The P-40 became famous for its role with the American Volunteer Group in China – also known as the Flying Tigers – later absorbed by the 14th Air Force. The Flying Tigers made the “shark mouth” famous, however, the Royal Air Force’s Number 112 Squadron was the first to feature this paint scheme.
Oswin H. Elker, a local resident from Surrey, North Dakota became a Flying Tiger pilot who flew a P-40 in China. He left a substantial donation to the Dakota Territory Air Museum in his will that provided for the initial building expansion: the Elker Wing. We have a biography of his experiences in our gift shop, a book called Oswin H. Elker – A Flying Tiger.
The P-40 that you see here represents the “Aleutian Tigers”, i.e. the 343rd Fighter Group activated on September 11, 1942 and operated in Alaska until the fall of 1943. They flew with the U.S. Navy, the Royal Canadian Air Force and other USAAF units throughout the Aleutian Island chain. The “Aleutian Tigers” have a few figurative and similar connections to the “Flying Tigers” that flew in China: both groups flew the P-40; the “Aleutian Tigers” were commanded by Lt. Col.
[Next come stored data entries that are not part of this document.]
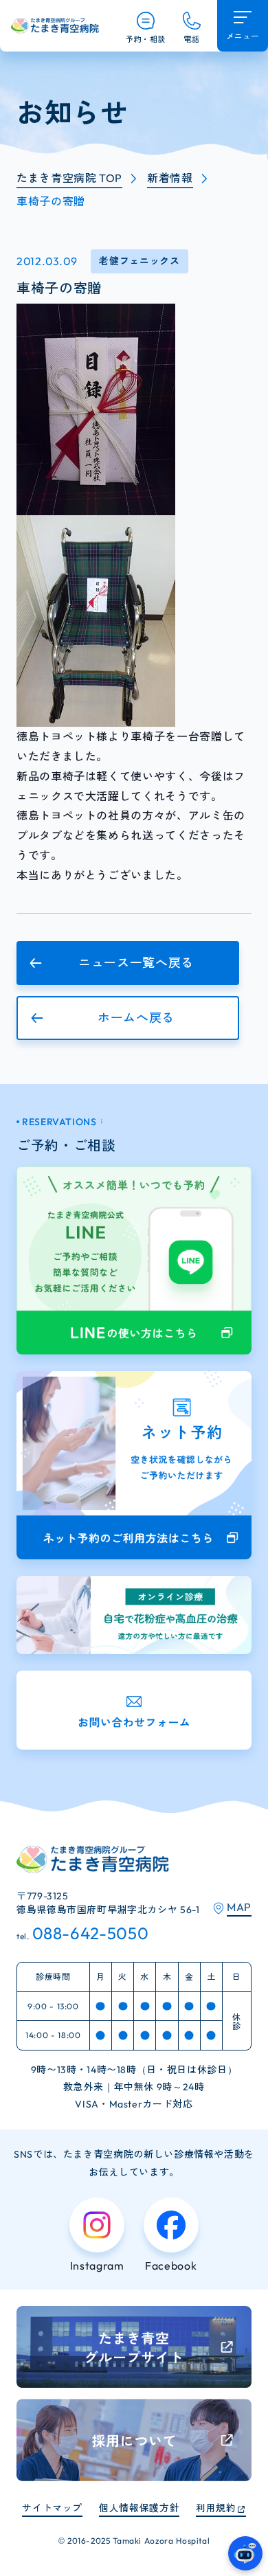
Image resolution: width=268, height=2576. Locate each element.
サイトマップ (52, 2508)
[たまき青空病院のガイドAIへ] (245, 2553)
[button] (127, 963)
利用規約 (216, 2508)
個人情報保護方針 (139, 2508)
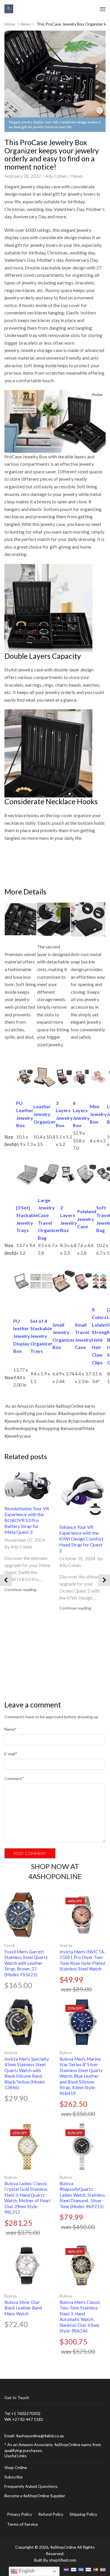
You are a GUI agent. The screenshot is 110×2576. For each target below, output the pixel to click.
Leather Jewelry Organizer (44, 1114)
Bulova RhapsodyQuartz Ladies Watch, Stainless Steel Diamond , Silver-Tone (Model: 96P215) (82, 2195)
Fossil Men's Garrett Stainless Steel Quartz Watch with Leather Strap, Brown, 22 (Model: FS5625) (26, 1963)
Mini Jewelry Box (98, 1114)
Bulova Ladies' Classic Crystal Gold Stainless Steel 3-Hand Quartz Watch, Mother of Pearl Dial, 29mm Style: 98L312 (27, 2198)
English (26, 2570)
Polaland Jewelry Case (86, 1219)
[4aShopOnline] (8, 8)
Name (10, 1729)
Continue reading (20, 1589)
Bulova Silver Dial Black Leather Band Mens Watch (23, 2308)
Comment (14, 1778)
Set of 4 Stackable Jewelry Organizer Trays (41, 1336)
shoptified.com (62, 2559)
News (26, 23)
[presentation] (6, 1580)
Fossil (9, 1945)
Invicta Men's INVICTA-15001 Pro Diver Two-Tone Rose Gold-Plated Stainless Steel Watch (83, 1960)
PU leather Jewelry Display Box (21, 1336)
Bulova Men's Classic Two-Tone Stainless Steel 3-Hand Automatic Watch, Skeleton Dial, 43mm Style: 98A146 (80, 2317)
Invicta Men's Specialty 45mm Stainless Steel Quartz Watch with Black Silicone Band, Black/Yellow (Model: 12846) (26, 2073)
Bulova (66, 2052)
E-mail (10, 1753)
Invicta (66, 1945)
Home (9, 23)
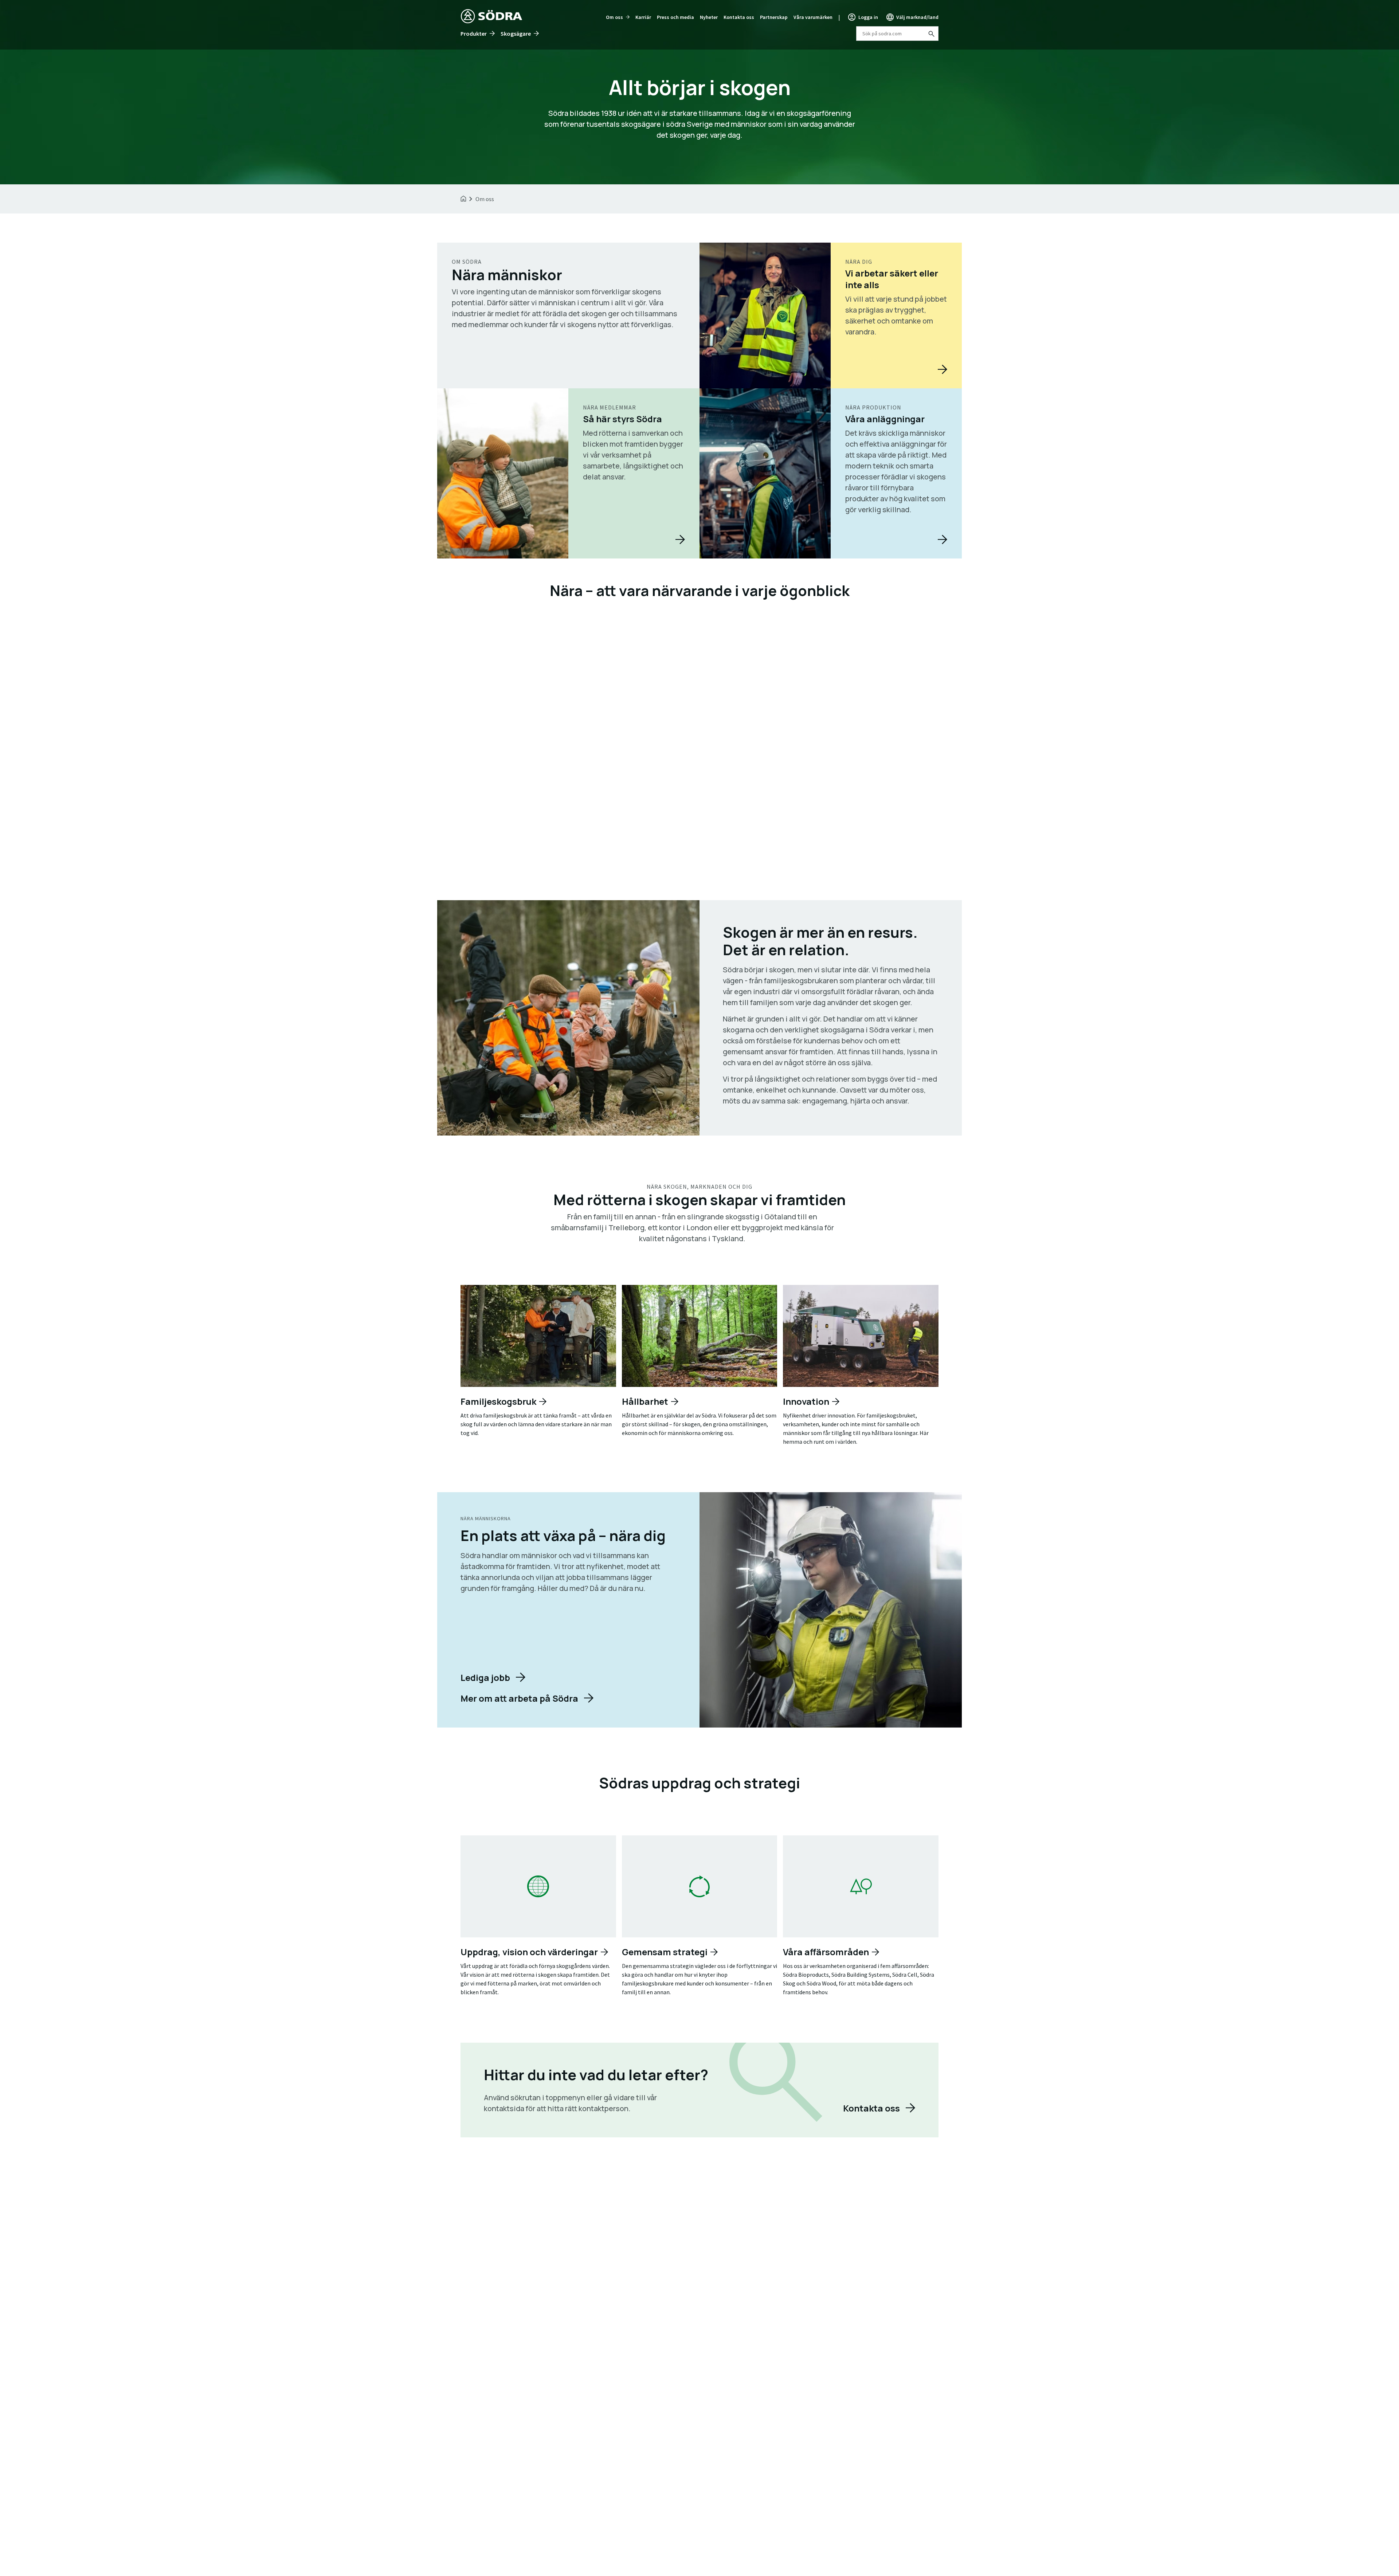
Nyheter (709, 17)
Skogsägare (516, 33)
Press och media (675, 17)
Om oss (614, 17)
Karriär (643, 17)
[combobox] (897, 33)
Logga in (868, 17)
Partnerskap (774, 17)
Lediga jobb (485, 1677)
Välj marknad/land (917, 17)
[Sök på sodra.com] (931, 33)
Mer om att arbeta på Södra (519, 1698)
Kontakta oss (739, 17)
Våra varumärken (812, 17)
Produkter (474, 33)
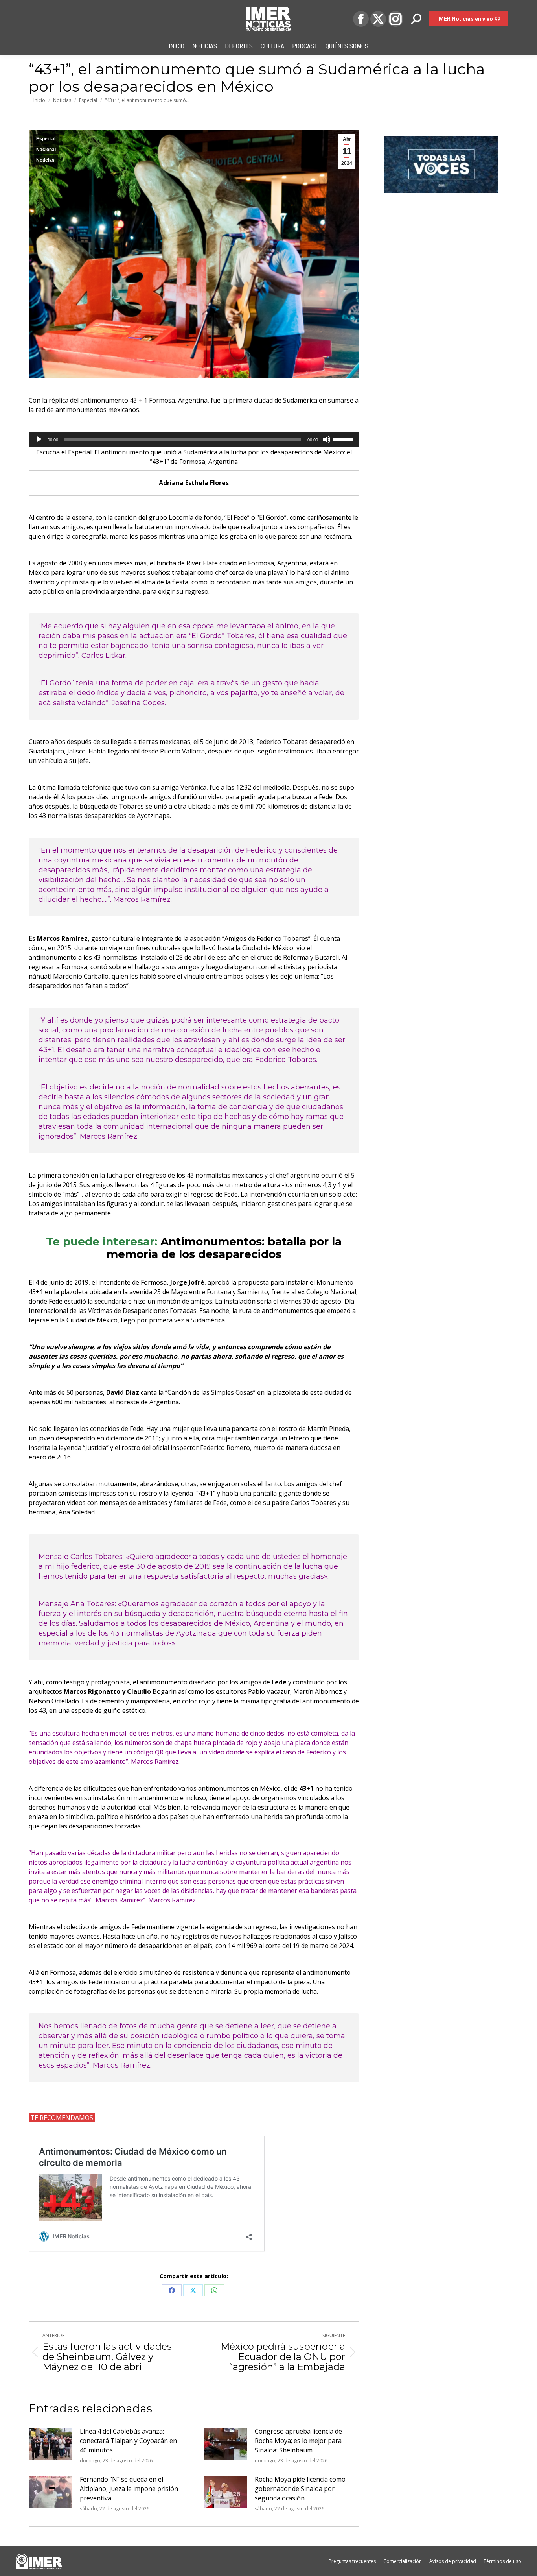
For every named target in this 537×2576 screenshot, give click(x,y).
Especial (45, 139)
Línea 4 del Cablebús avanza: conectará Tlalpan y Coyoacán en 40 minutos (128, 2440)
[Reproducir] (39, 439)
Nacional (46, 149)
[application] (194, 439)
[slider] (344, 439)
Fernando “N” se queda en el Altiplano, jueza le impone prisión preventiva (129, 2488)
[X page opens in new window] (378, 19)
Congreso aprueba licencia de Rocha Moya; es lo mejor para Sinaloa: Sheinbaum (298, 2440)
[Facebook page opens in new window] (361, 19)
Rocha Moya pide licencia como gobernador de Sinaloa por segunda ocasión (300, 2488)
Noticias (45, 160)
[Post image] (50, 2444)
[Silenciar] (327, 439)
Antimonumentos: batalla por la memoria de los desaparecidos (224, 1248)
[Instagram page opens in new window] (395, 19)
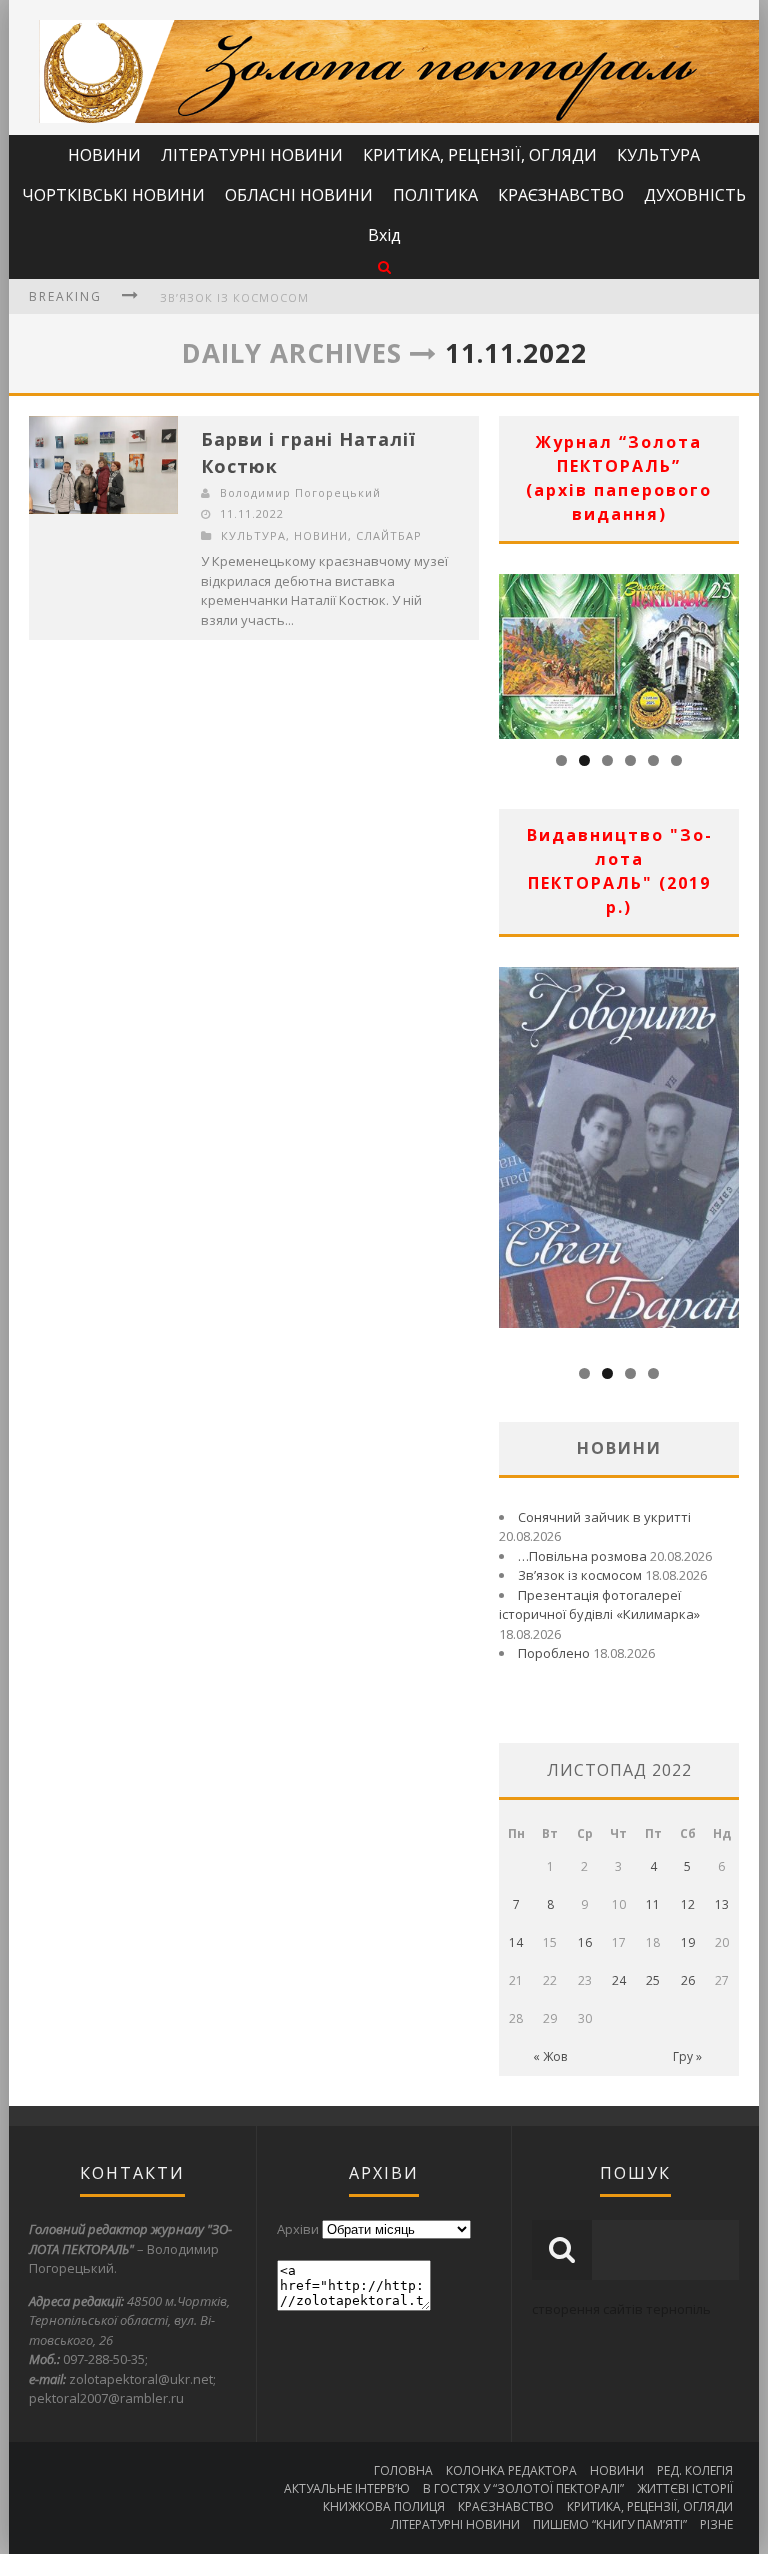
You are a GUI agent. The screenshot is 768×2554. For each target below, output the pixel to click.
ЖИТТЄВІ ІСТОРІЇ (685, 2488)
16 (585, 1942)
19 (688, 1942)
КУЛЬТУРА (658, 155)
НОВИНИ (104, 155)
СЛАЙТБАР (389, 535)
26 (688, 1980)
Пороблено (554, 1653)
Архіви (298, 2229)
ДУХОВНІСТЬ (695, 195)
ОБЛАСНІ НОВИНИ (299, 195)
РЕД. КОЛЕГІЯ (695, 2470)
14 (516, 1942)
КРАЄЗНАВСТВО (561, 195)
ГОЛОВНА (403, 2470)
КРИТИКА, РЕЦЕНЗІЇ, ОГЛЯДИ (480, 155)
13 (722, 1904)
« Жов (550, 2056)
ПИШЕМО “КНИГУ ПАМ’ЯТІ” (610, 2524)
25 (653, 1980)
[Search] (384, 266)
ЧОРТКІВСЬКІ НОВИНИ (113, 195)
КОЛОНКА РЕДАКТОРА (511, 2470)
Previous (514, 651)
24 (619, 1980)
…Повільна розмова (582, 1556)
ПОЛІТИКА (435, 195)
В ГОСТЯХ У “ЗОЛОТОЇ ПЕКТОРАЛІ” (523, 2488)
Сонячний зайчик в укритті (604, 1517)
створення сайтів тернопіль (621, 2309)
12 (688, 1904)
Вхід (384, 235)
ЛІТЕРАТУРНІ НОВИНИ (252, 155)
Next (724, 651)
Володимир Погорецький (300, 492)
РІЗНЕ (716, 2524)
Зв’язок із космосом (234, 297)
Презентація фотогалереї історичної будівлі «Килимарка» (599, 1605)
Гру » (687, 2056)
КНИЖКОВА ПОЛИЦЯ (384, 2506)
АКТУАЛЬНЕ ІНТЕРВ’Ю (347, 2488)
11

John “Jack” Chennault, the son of General Claire Chennault who commanded the “Flying Tigers” in China; finally the distinctive tiger face on the Alaskan aircraft was a take off from the original “Flying Tigers” that operated in China.
The P-40 was equipped with the same engine used in the P-38, the P-39 and the early versions of the P-51 (the Allison 12 cylinder V-1710). Designed by Donovan Berlin, it first flew on October 14th, 1938.There were 13,738 produced from 1938 until 1944; produced at a unit cost of $44,892 in 1944. The P-40 tolerated harsh extremes in many climates and offered the advantage of a low cost aircraft which kept it in production long after it ordinarily would have been considered obsolete. The P-40 played a significant role in winning the war.